### GIVEN REQUEST 1
Substitute "skillet" for "saucepan" in the brown butter snickerdoodle recipe, and give the passage between "1. Brown the" and "but not hot.", inclusive.

### SOURCE EXCERPT
—————

Soft, chewy snickerdoodles infused with rich, nutty brown butter and coated generously in cinnamon sugar for a cozy, comforting treat.

Ingredients

Scale
  • 1 cup (227g) unsalted butter, browned
  • 1 1/2 cups (300g) granulated sugar, divided
  • 1/2 cup (100g) light brown sugar, packed
  • 2 large eggs, room temperature
  • 2 teaspoons vanilla extract
  • 2 3/4 cups (345g) all-purpose flour
  • 2 teaspoons cream of tartar
  • 1 teaspoon baking soda
  • 1/2 teaspoon salt
  • 1/4 cup granulated sugar
  • 2 teaspoons ground cinnamon

Instructions

  1. Brown the butter: Place 1 cup unsalted butter in a medium saucepan over medium heat. Stir frequently as it melts, foams, and browns. Once golden with a nutty aroma and brown specks appear, remove from heat and transfer to a heatproof bowl to cool for about 10 minutes until warm but not hot.

—————

### TASK MATERIAL
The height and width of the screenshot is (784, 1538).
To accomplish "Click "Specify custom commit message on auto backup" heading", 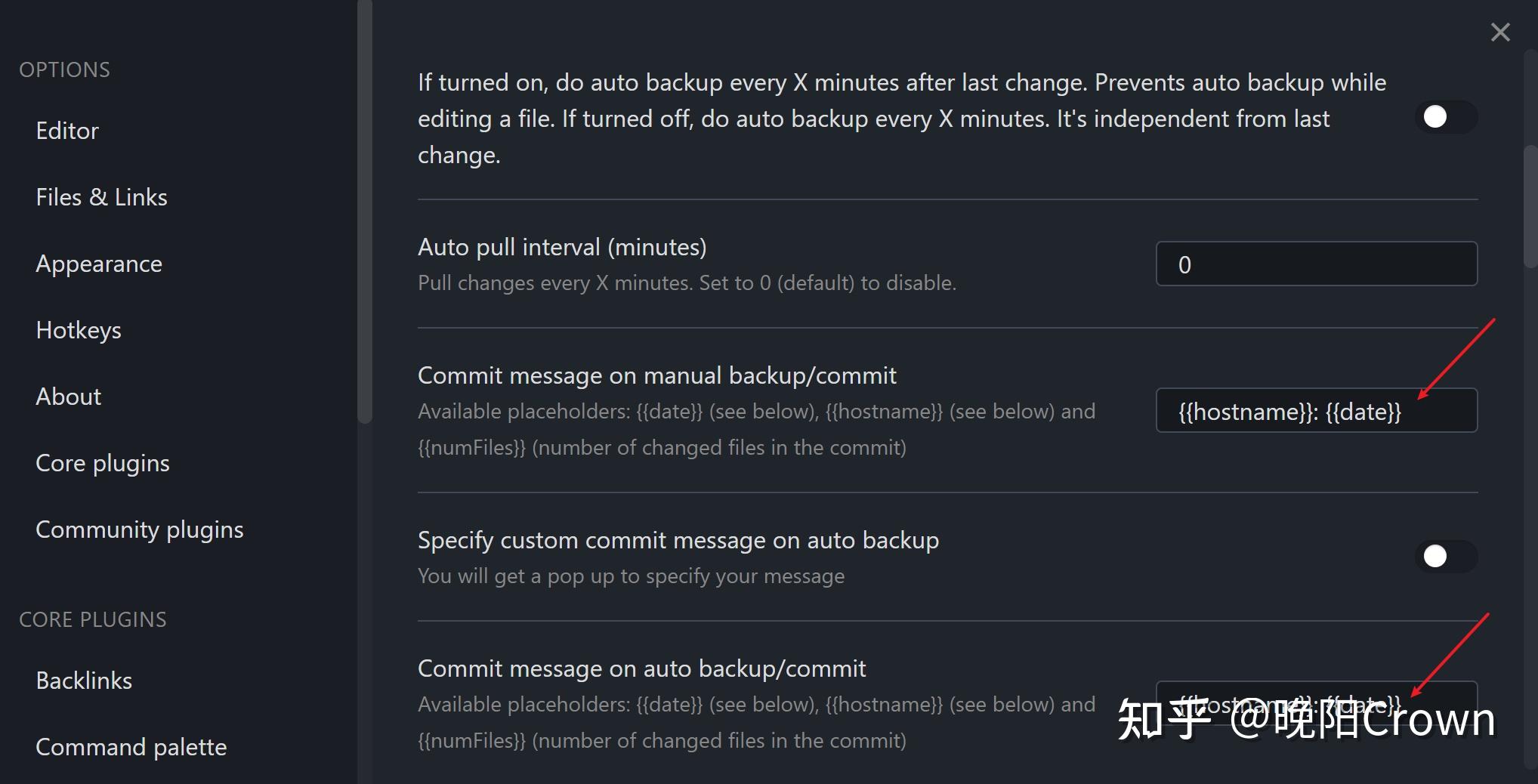I will (678, 540).
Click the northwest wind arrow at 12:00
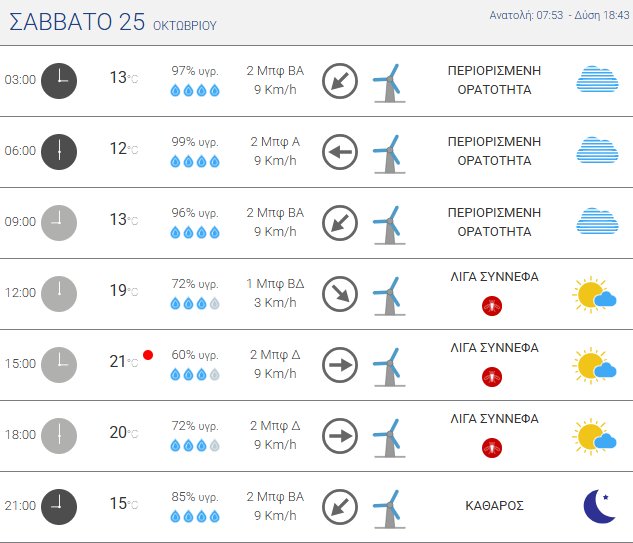 click(x=340, y=294)
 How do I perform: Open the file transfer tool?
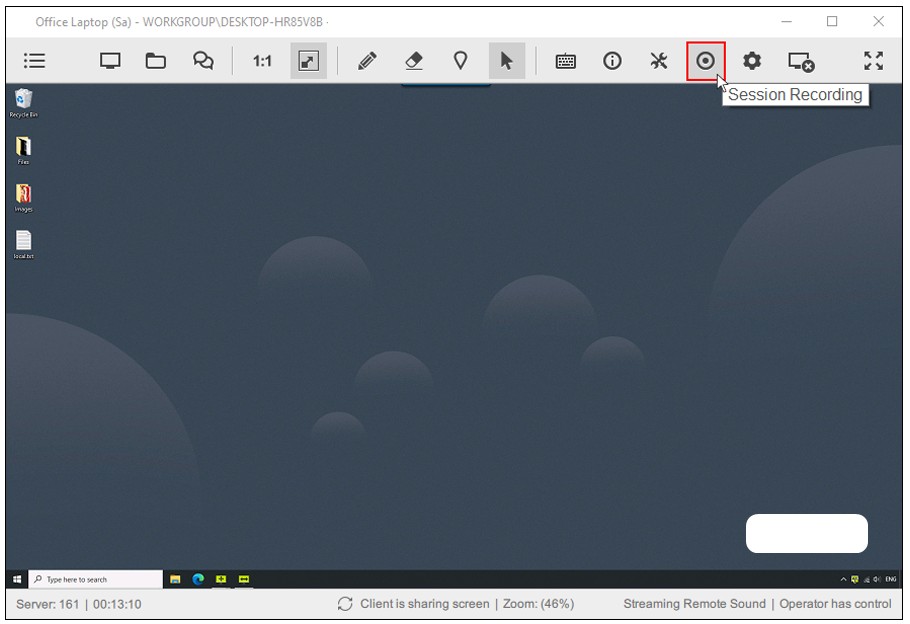(x=155, y=61)
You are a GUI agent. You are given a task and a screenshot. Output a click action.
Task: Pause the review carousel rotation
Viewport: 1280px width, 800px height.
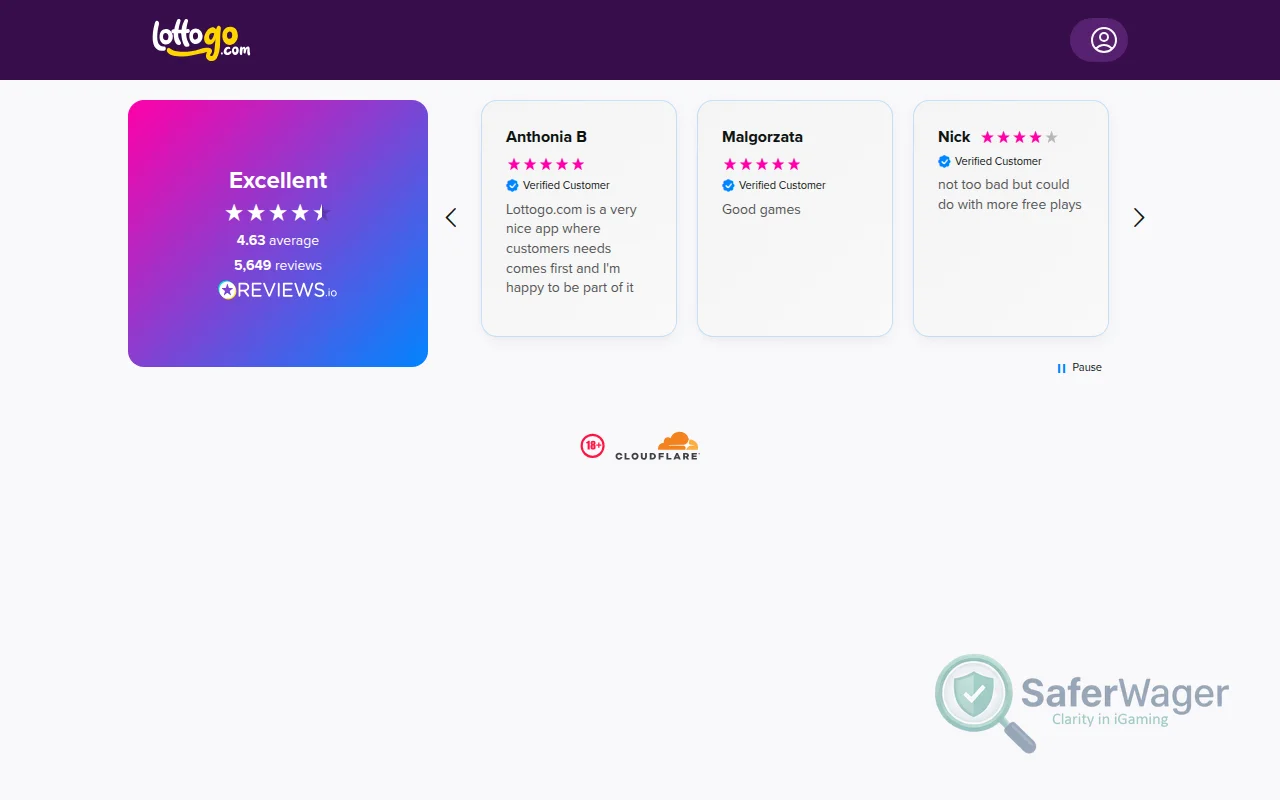point(1079,367)
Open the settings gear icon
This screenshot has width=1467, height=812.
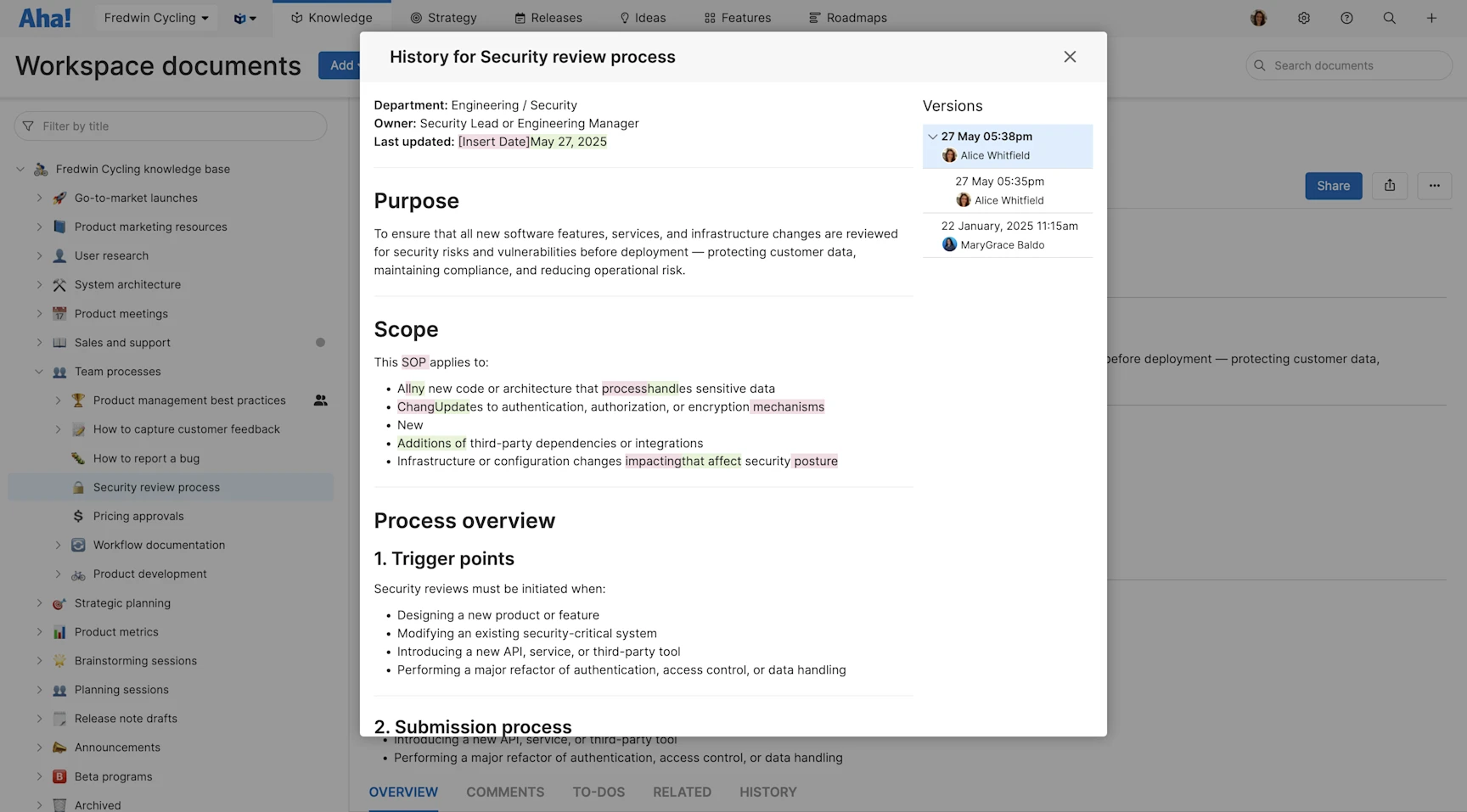coord(1304,17)
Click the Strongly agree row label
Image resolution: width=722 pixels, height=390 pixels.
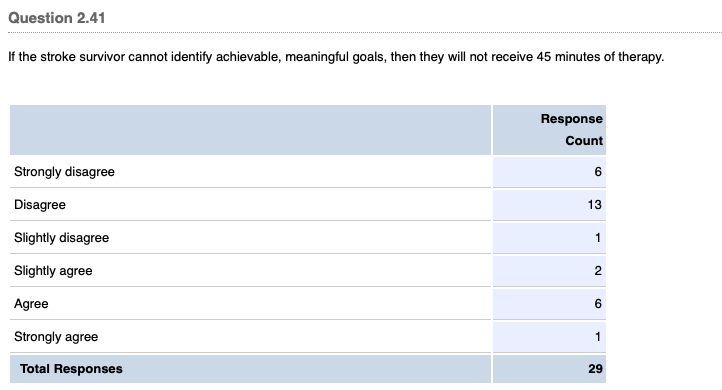(x=56, y=337)
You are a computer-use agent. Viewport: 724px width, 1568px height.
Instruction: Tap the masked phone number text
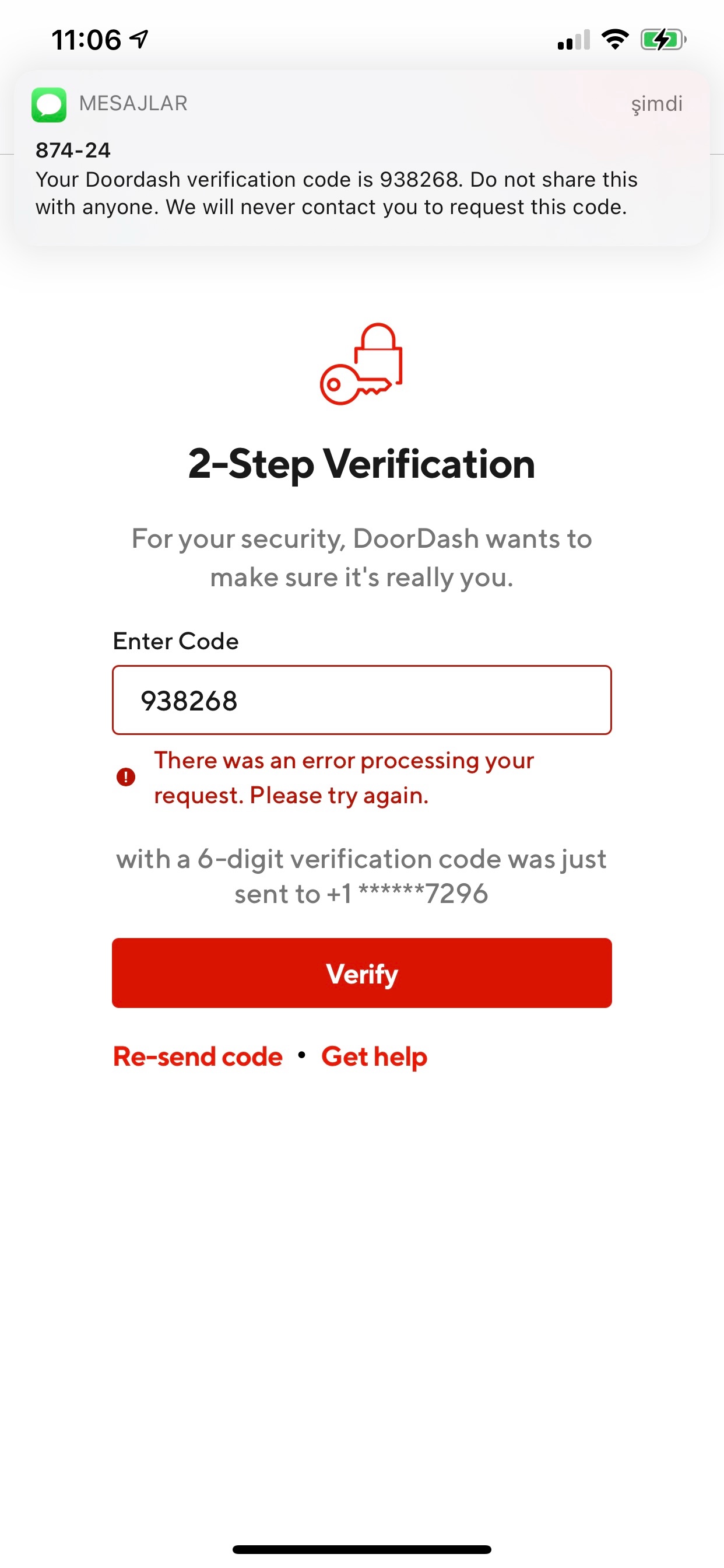click(x=422, y=894)
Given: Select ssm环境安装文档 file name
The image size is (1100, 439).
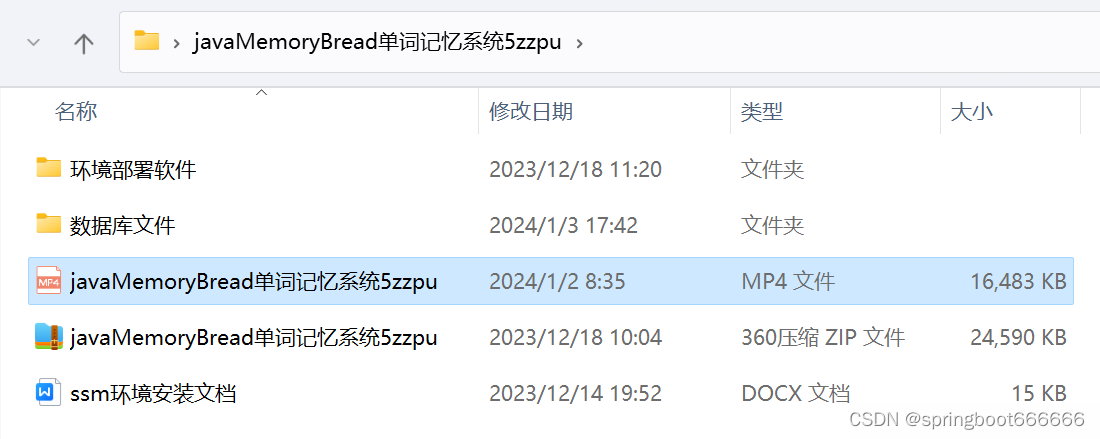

—————

### GIVEN REQUEST 2
Give the number of record lines that contain the string "agent". Case counts.

### RESPONSE 1
1. Brown the butter: Place 1 cup unsalted butter in a medium skillet over medium heat. Stir frequently as it melts, foams, and browns. Once golden with a nutty aroma and brown specks appear, remove from heat and transfer to a heatproof bowl to cool for about 10 minutes until warm but not hot.

### RESPONSE 2
2